Given exercise
Turn the rows below into a numbered list, skipping any blank lines.

Element and text location data:
..............................

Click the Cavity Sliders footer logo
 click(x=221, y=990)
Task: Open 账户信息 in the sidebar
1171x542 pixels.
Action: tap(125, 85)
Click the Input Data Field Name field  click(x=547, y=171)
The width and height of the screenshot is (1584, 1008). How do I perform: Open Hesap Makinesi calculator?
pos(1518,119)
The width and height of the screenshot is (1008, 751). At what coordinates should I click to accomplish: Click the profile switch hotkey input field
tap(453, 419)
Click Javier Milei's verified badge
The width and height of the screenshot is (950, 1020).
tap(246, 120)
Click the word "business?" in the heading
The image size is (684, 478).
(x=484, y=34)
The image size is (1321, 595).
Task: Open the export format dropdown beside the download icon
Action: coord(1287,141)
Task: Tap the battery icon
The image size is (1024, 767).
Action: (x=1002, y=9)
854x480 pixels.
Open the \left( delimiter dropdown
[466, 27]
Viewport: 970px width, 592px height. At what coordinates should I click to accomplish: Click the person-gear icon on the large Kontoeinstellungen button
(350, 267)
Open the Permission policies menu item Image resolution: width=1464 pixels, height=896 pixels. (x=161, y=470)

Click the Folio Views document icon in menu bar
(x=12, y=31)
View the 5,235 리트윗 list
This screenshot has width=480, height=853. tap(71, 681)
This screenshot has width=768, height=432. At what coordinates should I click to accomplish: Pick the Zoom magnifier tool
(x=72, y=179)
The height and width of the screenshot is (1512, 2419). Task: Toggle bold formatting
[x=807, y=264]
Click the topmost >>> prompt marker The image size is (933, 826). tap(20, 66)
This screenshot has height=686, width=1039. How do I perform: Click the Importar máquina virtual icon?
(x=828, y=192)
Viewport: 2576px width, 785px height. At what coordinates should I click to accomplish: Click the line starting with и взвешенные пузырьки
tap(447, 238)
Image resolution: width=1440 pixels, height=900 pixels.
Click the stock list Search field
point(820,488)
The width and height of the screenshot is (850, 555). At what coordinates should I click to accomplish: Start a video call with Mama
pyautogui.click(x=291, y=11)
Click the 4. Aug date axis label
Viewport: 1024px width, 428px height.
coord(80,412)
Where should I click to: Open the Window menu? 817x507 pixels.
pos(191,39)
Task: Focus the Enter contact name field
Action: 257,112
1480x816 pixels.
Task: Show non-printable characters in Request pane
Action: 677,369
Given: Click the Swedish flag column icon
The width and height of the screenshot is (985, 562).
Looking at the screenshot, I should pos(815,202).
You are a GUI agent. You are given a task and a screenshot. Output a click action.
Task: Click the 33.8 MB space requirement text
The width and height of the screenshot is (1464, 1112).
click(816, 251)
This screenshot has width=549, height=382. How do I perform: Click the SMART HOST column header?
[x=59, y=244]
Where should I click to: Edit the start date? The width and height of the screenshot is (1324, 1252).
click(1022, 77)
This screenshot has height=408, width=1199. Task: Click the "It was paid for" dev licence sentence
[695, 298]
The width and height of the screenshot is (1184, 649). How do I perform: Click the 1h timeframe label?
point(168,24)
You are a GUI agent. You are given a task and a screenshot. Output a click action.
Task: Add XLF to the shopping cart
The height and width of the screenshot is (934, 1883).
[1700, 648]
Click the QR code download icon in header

..............................

The completed task
1. Click the Cavity Sliders footer logo
2.  click(x=221, y=990)
3. Task: Open 账户信息 in the sidebar
4. 1171x542 pixels.
5. Action: tap(125, 85)
6. Click the Input Data Field Name field  click(x=547, y=171)
7. The width and height of the screenshot is (1584, 1008). How do I perform: Open Hesap Makinesi calculator?
8. pos(1518,119)
9. The width and height of the screenshot is (1008, 751). At what coordinates should I click to accomplish: Click the profile switch hotkey input field
10. tap(453, 419)
11. Click Javier Milei's verified badge
12. The width and height of the screenshot is (950, 1020).
13. tap(246, 120)
14. Click the word "business?" in the heading
15. The image size is (684, 478).
16. (x=484, y=34)
17. The image size is (1321, 595).
18. Task: Open the export format dropdown beside the download icon
19. Action: coord(1287,141)
20. Task: Tap the battery icon
21. The image size is (1024, 767).
22. Action: (x=1002, y=9)
23. 854x480 pixels.
24. Open the \left( delimiter dropdown
25. [466, 27]
26. Viewport: 970px width, 592px height. At what coordinates should I click to accomplish: Click the person-gear icon on the large Kontoeinstellungen button
27. (350, 267)
28. Open the Permission policies menu item Image resolution: width=1464 pixels, height=896 pixels. (x=161, y=470)
29. Click the Folio Views document icon in menu bar
30. (x=12, y=31)
31. View the 5,235 리트윗 list
32. This screenshot has width=480, height=853. tap(71, 681)
33. This screenshot has width=768, height=432. At what coordinates should I click to accomplish: Pick the Zoom magnifier tool
34. (x=72, y=179)
35. The height and width of the screenshot is (1512, 2419). Task: Toggle bold formatting
36. [x=807, y=264]
37. Click the topmost >>> prompt marker The image size is (933, 826). tap(20, 66)
38. This screenshot has height=686, width=1039. How do I perform: Click the Importar máquina virtual icon?
39. (x=828, y=192)
40. Viewport: 2576px width, 785px height. At what coordinates should I click to accomplish: Click the line starting with и взвешенные пузырьки
41. tap(447, 238)
42. Image resolution: width=1440 pixels, height=900 pixels.
43. Click the stock list Search field
44. point(820,488)
45. The width and height of the screenshot is (850, 555). At what coordinates should I click to accomplish: Start a video call with Mama
46. pyautogui.click(x=291, y=11)
47. Click the 4. Aug date axis label
48. Viewport: 1024px width, 428px height.
49. coord(80,412)
50. Where should I click to: Open the Window menu? 817x507 pixels.
51. pos(191,39)
52. Task: Focus the Enter contact name field
53. Action: 257,112
54. 1480x816 pixels.
55. Task: Show non-printable characters in Request pane
56. Action: 677,369
57. Given: Click the Swedish flag column icon
58. The width and height of the screenshot is (985, 562).
59. Looking at the screenshot, I should pos(815,202).
60. You are a GUI agent. You are given a task and a screenshot. Output a click action.
61. Task: Click the 33.8 MB space requirement text
62. The width and height of the screenshot is (1464, 1112).
63. click(816, 251)
64. This screenshot has width=549, height=382. How do I perform: Click the SMART HOST column header?
65. [x=59, y=244]
66. Where should I click to: Edit the start date? The width and height of the screenshot is (1324, 1252).
67. click(1022, 77)
68. This screenshot has height=408, width=1199. Task: Click the "It was paid for" dev licence sentence
69. [695, 298]
70. The width and height of the screenshot is (1184, 649). How do I perform: Click the 1h timeframe label?
71. point(168,24)
72. You are a GUI agent. You are given a task and a screenshot. Output a click action.
73. Task: Add XLF to the shopping cart
74. The height and width of the screenshot is (934, 1883).
75. [1700, 648]
76. Click the QR code download icon in header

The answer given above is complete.